Mim8 improves the In Vivo hemostasis of select hemophilia B causing factor IX variants Free

Introduction Emicizumab, a first-generation factor VIIIa (FVIIIa)-mimetic, has revolutionized prophylaxis for people with hemophilia A (HA) by reducing the burden of prophylaxis, including allowing for initiation of prophylaxis during infancy without central catheters. We recently reported that therapeutic amounts of emicizumab (300 nM or 50 µg/mL) can also rescue the procoagulant activity of select hemophilia B (HB)-causing factor IX (FIX) variants that disrupt intrinsic Xase assembly (Lee et al. Blood 2024).These variants were present in 7.1% of people with HB in the My Life Our Future genotyping program. Mim8 (denecimig) is a next-generation FVIIIa-mimetic with distinct binding epitopes and increased potency compared to emicizumab; it is in late-stage clinical development for HA. In the present study, we evaluate the in vitro and in vivo hemostatic ability of Mim8 to rescue the procoagulant activity of HB-causing FIX variants.
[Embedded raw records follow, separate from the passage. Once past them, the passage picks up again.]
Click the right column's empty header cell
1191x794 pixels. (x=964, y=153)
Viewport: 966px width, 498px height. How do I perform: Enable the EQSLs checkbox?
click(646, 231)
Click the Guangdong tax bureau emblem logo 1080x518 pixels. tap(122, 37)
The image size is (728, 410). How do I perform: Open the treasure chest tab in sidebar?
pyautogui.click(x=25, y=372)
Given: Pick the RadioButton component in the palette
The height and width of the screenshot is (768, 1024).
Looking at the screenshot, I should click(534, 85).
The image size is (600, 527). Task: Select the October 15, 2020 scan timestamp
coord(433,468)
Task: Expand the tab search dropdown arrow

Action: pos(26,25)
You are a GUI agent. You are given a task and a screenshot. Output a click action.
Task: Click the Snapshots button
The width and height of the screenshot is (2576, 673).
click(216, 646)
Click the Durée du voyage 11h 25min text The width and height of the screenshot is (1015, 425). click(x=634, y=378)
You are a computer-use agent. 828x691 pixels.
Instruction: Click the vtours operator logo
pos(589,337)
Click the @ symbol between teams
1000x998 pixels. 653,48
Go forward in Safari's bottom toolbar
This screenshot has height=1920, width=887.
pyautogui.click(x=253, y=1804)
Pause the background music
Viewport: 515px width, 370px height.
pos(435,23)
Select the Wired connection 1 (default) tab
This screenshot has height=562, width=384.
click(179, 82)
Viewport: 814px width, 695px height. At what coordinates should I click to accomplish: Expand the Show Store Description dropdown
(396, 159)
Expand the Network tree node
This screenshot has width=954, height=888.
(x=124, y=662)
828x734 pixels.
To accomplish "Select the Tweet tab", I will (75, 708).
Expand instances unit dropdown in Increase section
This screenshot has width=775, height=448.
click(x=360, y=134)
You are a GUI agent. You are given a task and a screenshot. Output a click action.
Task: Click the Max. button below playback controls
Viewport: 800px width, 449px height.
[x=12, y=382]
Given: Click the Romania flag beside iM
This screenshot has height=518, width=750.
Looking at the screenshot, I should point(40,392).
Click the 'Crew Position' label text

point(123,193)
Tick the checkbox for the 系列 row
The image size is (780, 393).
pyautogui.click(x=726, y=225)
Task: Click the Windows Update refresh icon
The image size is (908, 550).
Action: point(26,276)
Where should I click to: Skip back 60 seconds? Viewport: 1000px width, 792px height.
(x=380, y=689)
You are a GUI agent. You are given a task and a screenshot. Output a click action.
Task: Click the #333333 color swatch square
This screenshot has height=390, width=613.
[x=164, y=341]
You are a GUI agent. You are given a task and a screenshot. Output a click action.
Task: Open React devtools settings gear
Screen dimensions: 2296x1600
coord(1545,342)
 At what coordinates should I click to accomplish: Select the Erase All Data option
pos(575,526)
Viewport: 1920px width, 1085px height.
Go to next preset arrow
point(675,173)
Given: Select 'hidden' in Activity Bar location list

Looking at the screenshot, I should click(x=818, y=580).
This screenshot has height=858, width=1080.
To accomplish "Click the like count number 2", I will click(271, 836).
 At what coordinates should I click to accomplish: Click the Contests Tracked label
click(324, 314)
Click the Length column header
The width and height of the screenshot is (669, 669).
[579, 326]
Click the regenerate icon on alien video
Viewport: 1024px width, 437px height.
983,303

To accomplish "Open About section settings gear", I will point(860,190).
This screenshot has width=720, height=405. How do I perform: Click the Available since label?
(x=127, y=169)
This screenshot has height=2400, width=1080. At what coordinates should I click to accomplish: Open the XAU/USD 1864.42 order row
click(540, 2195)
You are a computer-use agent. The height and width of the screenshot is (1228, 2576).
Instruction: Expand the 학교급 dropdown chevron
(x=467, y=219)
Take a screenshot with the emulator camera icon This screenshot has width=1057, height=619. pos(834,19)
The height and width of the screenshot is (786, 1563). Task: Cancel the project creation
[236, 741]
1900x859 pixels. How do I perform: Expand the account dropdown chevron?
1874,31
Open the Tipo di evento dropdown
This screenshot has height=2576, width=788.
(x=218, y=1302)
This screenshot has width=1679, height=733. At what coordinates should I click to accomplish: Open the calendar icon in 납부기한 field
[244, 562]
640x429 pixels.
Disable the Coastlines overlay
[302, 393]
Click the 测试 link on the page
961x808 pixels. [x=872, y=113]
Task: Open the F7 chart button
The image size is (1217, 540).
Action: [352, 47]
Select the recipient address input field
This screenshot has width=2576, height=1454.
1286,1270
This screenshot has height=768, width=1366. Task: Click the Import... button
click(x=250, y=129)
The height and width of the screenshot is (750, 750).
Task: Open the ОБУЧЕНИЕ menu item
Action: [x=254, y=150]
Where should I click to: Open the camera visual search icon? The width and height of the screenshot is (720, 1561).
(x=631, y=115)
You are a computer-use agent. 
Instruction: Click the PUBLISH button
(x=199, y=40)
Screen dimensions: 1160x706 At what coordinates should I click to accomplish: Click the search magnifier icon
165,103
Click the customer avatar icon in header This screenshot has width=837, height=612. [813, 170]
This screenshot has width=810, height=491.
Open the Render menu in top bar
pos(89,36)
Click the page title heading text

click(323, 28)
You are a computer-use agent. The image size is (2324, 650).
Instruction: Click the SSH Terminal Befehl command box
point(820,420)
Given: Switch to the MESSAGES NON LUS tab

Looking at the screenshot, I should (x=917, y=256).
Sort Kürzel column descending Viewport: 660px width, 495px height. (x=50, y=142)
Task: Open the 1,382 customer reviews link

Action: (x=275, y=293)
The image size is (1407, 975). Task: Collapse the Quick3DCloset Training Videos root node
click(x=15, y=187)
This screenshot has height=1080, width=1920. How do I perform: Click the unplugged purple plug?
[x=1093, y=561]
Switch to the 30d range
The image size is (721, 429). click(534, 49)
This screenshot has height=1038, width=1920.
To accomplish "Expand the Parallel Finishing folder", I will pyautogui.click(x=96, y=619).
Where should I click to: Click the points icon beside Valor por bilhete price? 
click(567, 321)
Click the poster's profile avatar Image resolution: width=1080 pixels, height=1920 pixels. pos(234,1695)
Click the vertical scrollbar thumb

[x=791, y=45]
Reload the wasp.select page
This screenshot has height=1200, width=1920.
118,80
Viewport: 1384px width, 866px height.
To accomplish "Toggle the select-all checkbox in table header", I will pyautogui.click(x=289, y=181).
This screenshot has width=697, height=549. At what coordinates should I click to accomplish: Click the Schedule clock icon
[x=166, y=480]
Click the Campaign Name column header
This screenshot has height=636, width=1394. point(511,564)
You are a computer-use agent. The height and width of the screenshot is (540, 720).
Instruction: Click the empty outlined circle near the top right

Methods 96 HB-causing FIX variants with missense substitutions were transiently transfected in mammalian cell culture and conditioned media was screened for procoagulant rescue with Mim8 in an aPTT-based clotting assay. Recombinant (r) protein of identified FIX variants with substitutions in different protein domains—L6S (Gla), D47E (EGF-like), R333Q (protease), and I397T (protease)—were purified to homogeneity for further characterization. In vivo hemostasis was assessed in HB mice after tail vein transection (TVT) or laser-injury of the cremaster muscle (LICM). Because Mim8 does not interact with mouse FX, human (h) FX as well as hFIX variant protein were intravenously administered with or without Mim8 prior to injury.

Results We identified 43 HB-causing FIX variants with >2-fold enhanced clotting activity with a therapeutic amount (34 nM or 5 µg/mL) of Mim8. Comparisons of Mim8 and emicizumab at equimolar concentrations show Mim8 generally conferred a greater procoagulant effect, though FIX variants with substitutions located near the binding epitope of Mim8 favored emicizumab, likely due to decreased Mim8 binding.

Consistent with the screen, Mim8 and emicizumab increased the aPTT-based specific activity of purified FIX variants 6-60-fold. Therapeutic doses of Mim8 and emicizumab also improved thrombin generation of purified FIX variants from 1-20% wildtype (WT) FIX to 40-80% FIX-WT, depending on the variant and triggering reagent. We also compared the ability of Mim8 and emicizumab to improve thrombin generation to commercial FIX concentrate. In this experiment, the FIX therapeutic equivalence of the FVIIIa-mimetics was 10-60% depending on the FIX variant and triggering reagent.

We next evaluated the in vivo hemostatic ability of Mim8 in HB mice in 2 distinct injury models. In the TVT injury (3-7 mice/cohort), administration of 1.5 mg/kg hFX and hFIX-R333Q or hFIX-I397T modestly improved hemostasis (mean ± SEM) with decreased blood loss (20 ± 4 or 16 ± 3 µL/g) and bleeding time (19 ± 3 or 22 ± 1 minutes) compared to HB mice administer buffer (33 ± 3 µL/g and 31 ± 1 minutes). However, the addition of 1 mg/kg Mim8 substantially improved hemostasis with blood loss (7 ± 2 or 7 ± 1 µL/g) and bleeding time (7 ± 2 or 6 ± 1 minutes) approaching bleeding in wild-type mice (2 ± 1 µL/g and 6 ± 1 minutes). The addition of Mim8 significantly (p < 0.01) improved hemostasis compared to only hFX and hFIX treatment.

In the LICM model (6-7 injuries with 2 mice per cohort), arteriole clot formation was quantified with fluorescently labelled platelets and fibrin. HB mice administered 0.15 mg/kg hFX and FIX-R333Q displayed reduced and delayed platelet and fibrin accumulation at the site of vascular injury. Quantitative analysis as a function of time revealed a mean ± SEM platelet and fibrin area of 100 ± 30 µm² and 50 ± 10 µm² respectively; this clot size is similar to our previous studies of untreated HB mice. However, a significant greater accumulation of platelet and fibrin was observed with the addition 0.1 mg/kg Mim8: platelets and fibrin increased to 350 ± 50 µm² and 200 µm² ± 60 respectively. This clot size approaches the clot size in our previous studies of wild-type mice (platelets 400 ± 40 µm² and fibrin 280 ± 40 µm²).

Conclusion Mim8 improves the in vitro and in vivo hemostatic activity of select HB-causing FIX variants. The magnitude of this improvement for some variants—such as R333Q and I397T, which account for 5.7% of people with HB—is likely therapeutically relevant.